Using the data below, return word for word every line from the one holding "Select the red 9MA legend marker" down to the one holding "Instruction: Click the Rail Line object icon". Leave pictures out.

DATA FOR ANALYSIS:
__________

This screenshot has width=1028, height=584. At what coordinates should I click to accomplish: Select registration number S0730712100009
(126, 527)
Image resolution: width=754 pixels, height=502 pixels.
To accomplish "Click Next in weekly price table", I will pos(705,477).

__________

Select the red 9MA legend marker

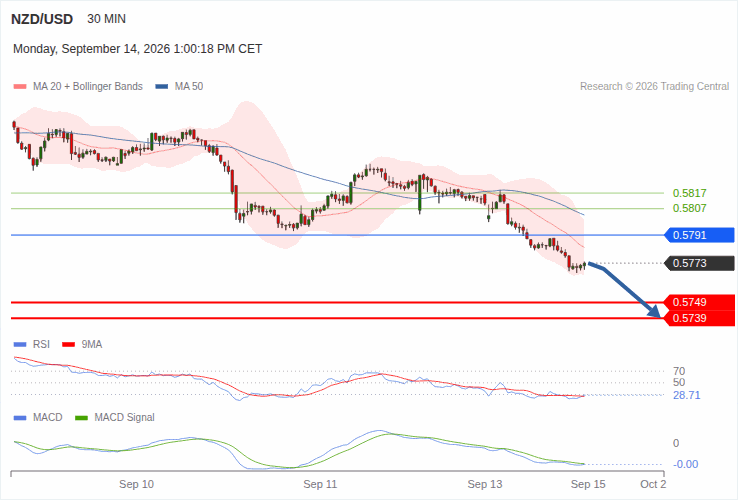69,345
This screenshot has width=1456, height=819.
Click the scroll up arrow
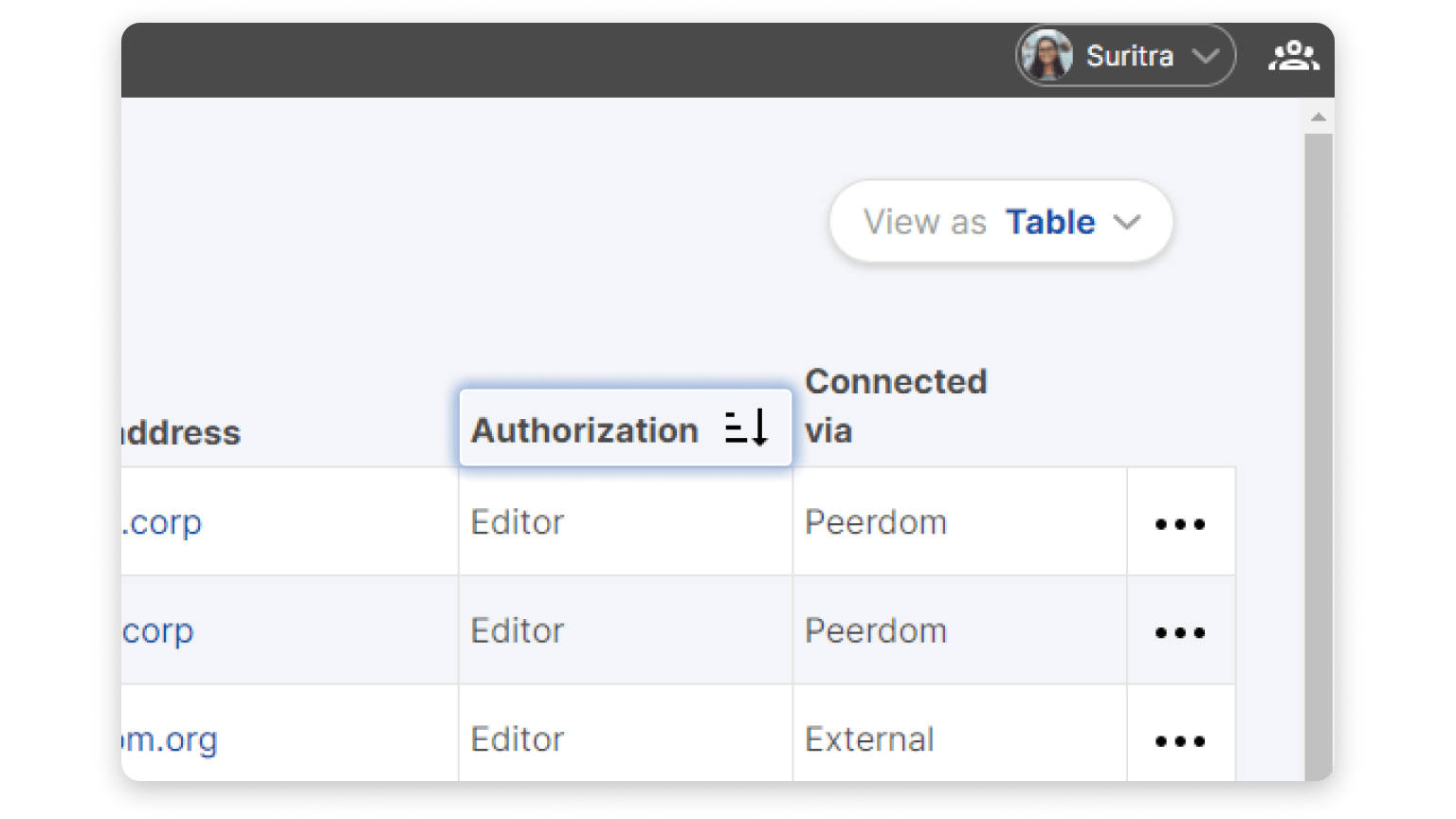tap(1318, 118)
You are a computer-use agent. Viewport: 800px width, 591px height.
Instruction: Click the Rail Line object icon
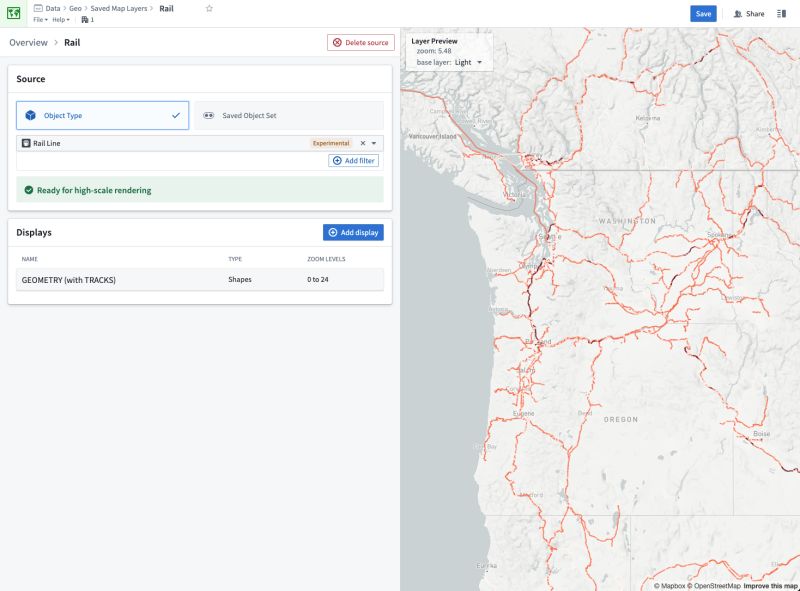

__________

SOLUTION FOR THIS PROBLEM:
Select the red 9MA legend marker

69,345
This screenshot has width=1456, height=819.
Click the scroll up arrow
tap(1318, 118)
You are a computer-use agent. Viewport: 800px width, 591px height.
Instruction: Click the Rail Line object icon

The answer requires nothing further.